U.S. Secretary of State Antony Blinken said Friday that Israel has begun to take steps to reduce Palestinian casualties in its fight against Hamas.
"We saw Israel take steps immediately today, to start to get information to people about where safe areas are, how they can get out of harm's way," he said in Dubai on the sidelines of the COP28 climate change conference.
However, Blinken said it was too early to say whether Israel had fully followed through on commitments it had made to ensure its military operation in southern Gaza does not lead to the same high death tolls seen in northern Gaza.
Israel's airstrikes and ground invasion in Gaza, aimed at eradicating Hamas, have left more than 15,000 people dead and thousands more injured, according to Palestinian health authorities.
While in Dubai, Blinken met with his counterparts from Qatar, the United Arab Emirates, Egypt, Jordan and Bahrain, along with representatives of the Palestinian Authority, US State Department spokesperson Matthew Miller said.
Blinken is on his third trip to the Middle East since Israel declared war against Hamas, a U.S.-designated terrorist group, after it launched terror attacks on Israeli civilians on Oct. 7, killing 1,200 people and abducting an estimated 240, about 100 of whom have been released in exchange for Palestinian prisoners during the just-ended seven-day truce.
The talks with Arab foreign ministers centered on the state of the Israel-Hamas war and how to deliver more humanitarian aid to the Gaza Strip, Blinken told reporters before boarding a flight back to Washington.
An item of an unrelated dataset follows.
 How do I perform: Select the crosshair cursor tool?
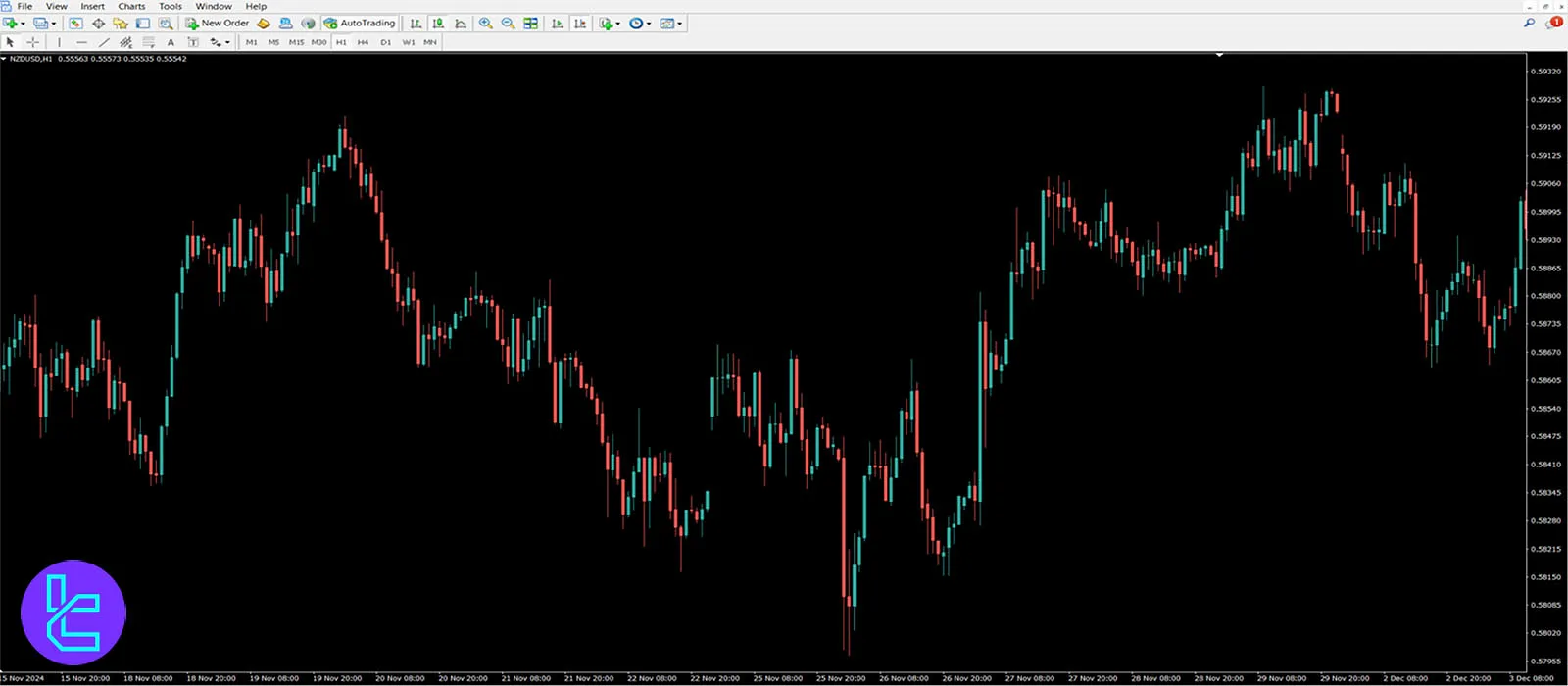click(32, 42)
He said they also talked about "what happens the day after in Gaza and how we can get on the path to a just, lasting and secure peace for Israelis and Palestinians, in fact for everyone in the region."
During Friday's fighting, Israel's military said, its ground, air and naval forces had struck more than 200 of what it called terror targets in the enclave.
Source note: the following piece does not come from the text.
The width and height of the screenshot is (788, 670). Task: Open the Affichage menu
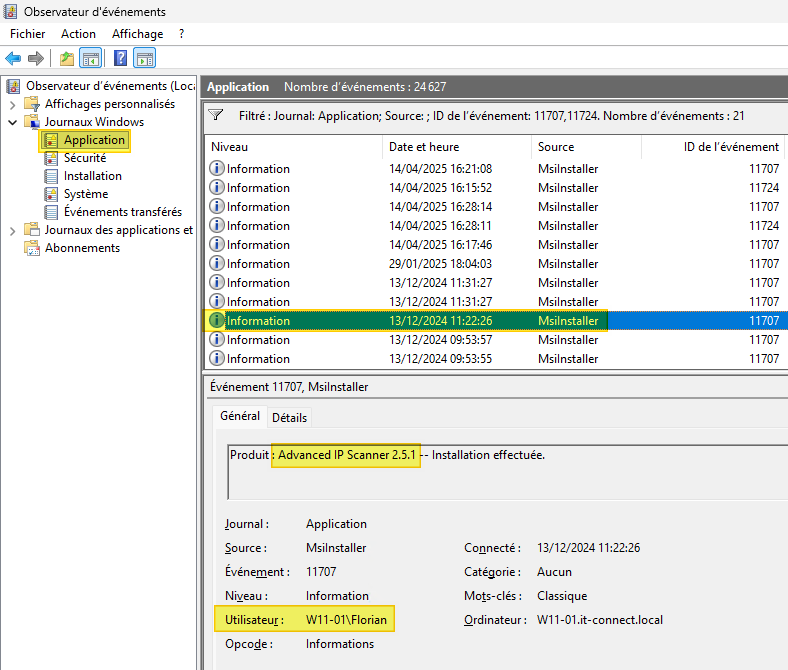137,34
Khan Younis in southern Gaza was heavily bombed Friday, sending residents fleeing for shelter farther west, according to Reuters journalists there.
The U.N. said the fighting would exacerbate an acute humanitarian emergency.
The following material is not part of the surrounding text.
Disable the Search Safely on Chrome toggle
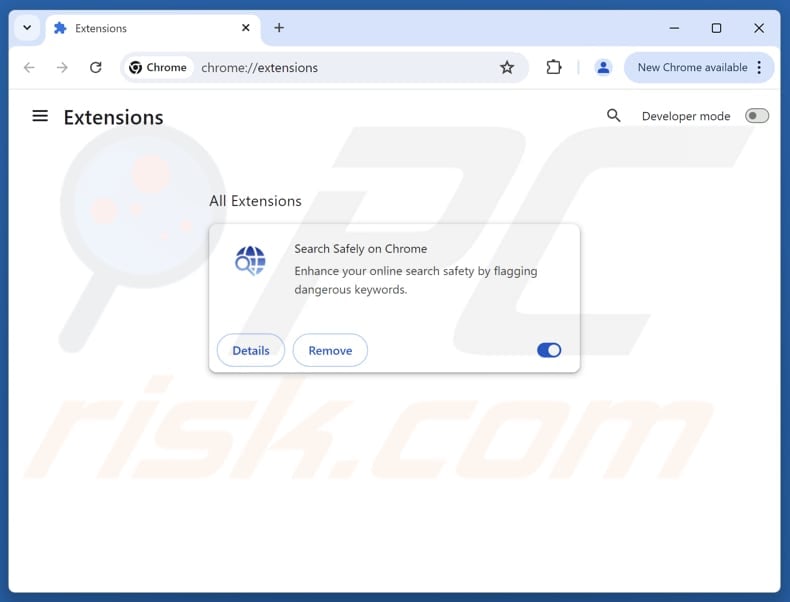 click(x=549, y=350)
"Hell on Earth has returned to Gaza," said Jens Laerke, spokesperson for the U.N. humanitarian office in Geneva.
"Today those in power decided that the killing of children would recommence in Gaza," UNICEF spokesperson James Elder said via video link from Rafah, Gaza, calling the conflict a "war on children."
Elder stressed the dire lack of nutrition, water and sanitation in Gaza and pleaded for a lasting cease-fire. He said the alternative is unthinkable for people already living in a nightmare.
"Inaction, at its core, is an approval of the killing of children," he said.
Meanwhile, Israel has presented some of its neighboring states with plans to carve out a buffer zone on the Palestinian side of Gaza's border with Israel to avert future attacks after the war ends, Reuters reported citing Egyptian and regional sources.
Israel has communicated its post-war plans to Egypt and Jordan, the United Arab Emirates, Saudi Arabia and Turkey as part of its future security goals for Gaza, sources told the news agency.